Experimentation is at the heart of the designer’s process. She begins each collection in India with a resin pour on canvas, with intuition leading her color selection, noting, “I love what the paint does on its own.” After digitally printing her paintings on locally sourced silk, cotton, or cashmere, she works closely with artisans to conceptualize the embroidered detailing. The skill sets of these artisans vary widely depending on their native region, something that has led Mody to “rediscover India through embroidery.”
The brilliance of Shwetambari is Mody’s uncanny ability to seamlessly weave together influences of New York and Mumbai into a blend that is uniquely her own. The Ritz dress is a quintessential piece in the collection: mixing colors and styles, it serves as “an ode to the sari but a little bit modern.” Another striking piece is the Dua cape, which impresses a contemporary take on design whilst rooted in historical influences. The versatility in Mody’s collections is also notable in her application of finer details. The Dua’s long silk necktie can be free-flowing or fashioned into a formal bow under a structured jacket. Mody is enthusiastic about incorporating details “that the wearer only knows.” So fine is this work that one item in the collection required 80 hours to make.

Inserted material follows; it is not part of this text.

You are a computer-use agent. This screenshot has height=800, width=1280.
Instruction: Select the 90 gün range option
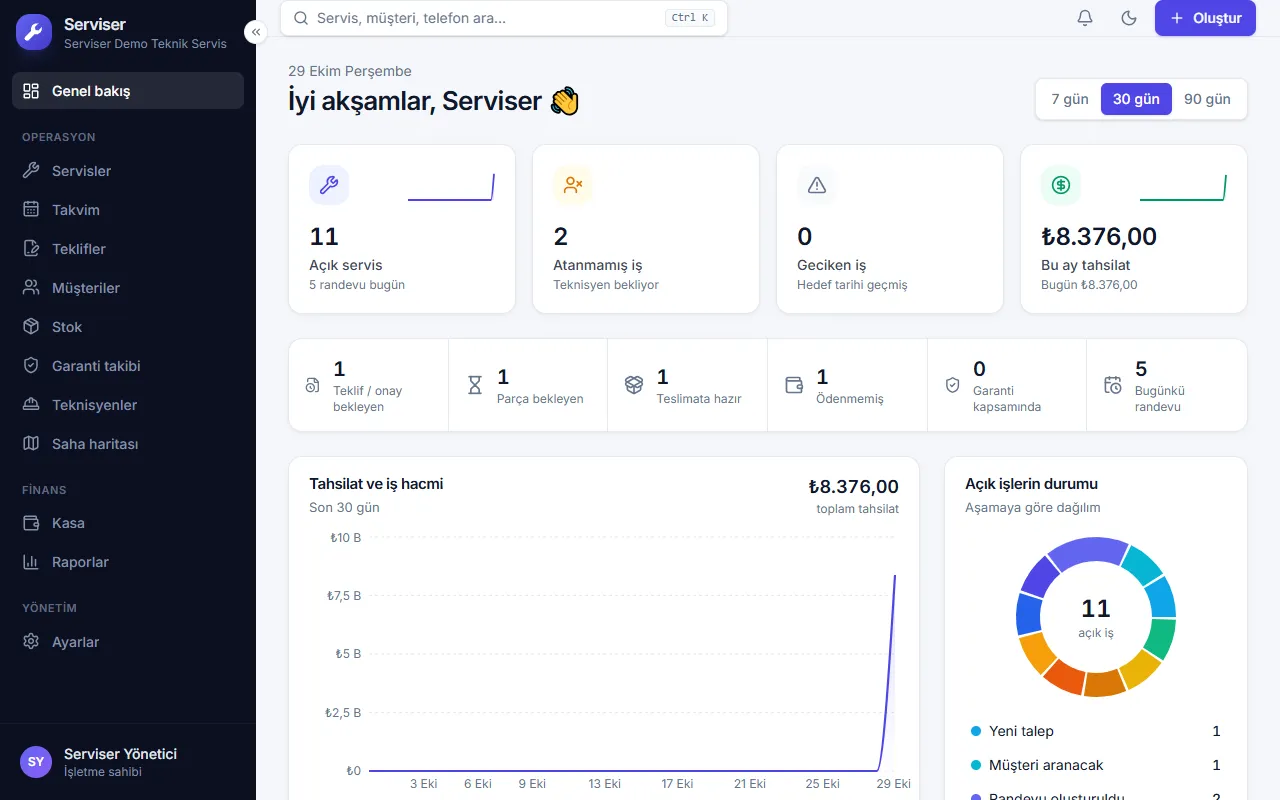point(1207,99)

I want to help in any small way to keep [the tradition of embroidery] in the country, to nurture it, so it doesn’t die out,” says Mody, who considers this collection a “love letter from New York to India,” one that puts forth her want to “display the best of my country.” The designer’s attitude in work and life is one of infectious gratitude, paying homage to the places and people that have shaped her. Through experimentation and collaboration, there is a lightness to Mody’s approach to creativity that is refreshing. Shwetambari’s new collection is exceptional in its ability to embrace the quiet beauty of the natural world and preserve Mumbai’s embroidery tradition, all while celebrating the possibilities of a modern woman.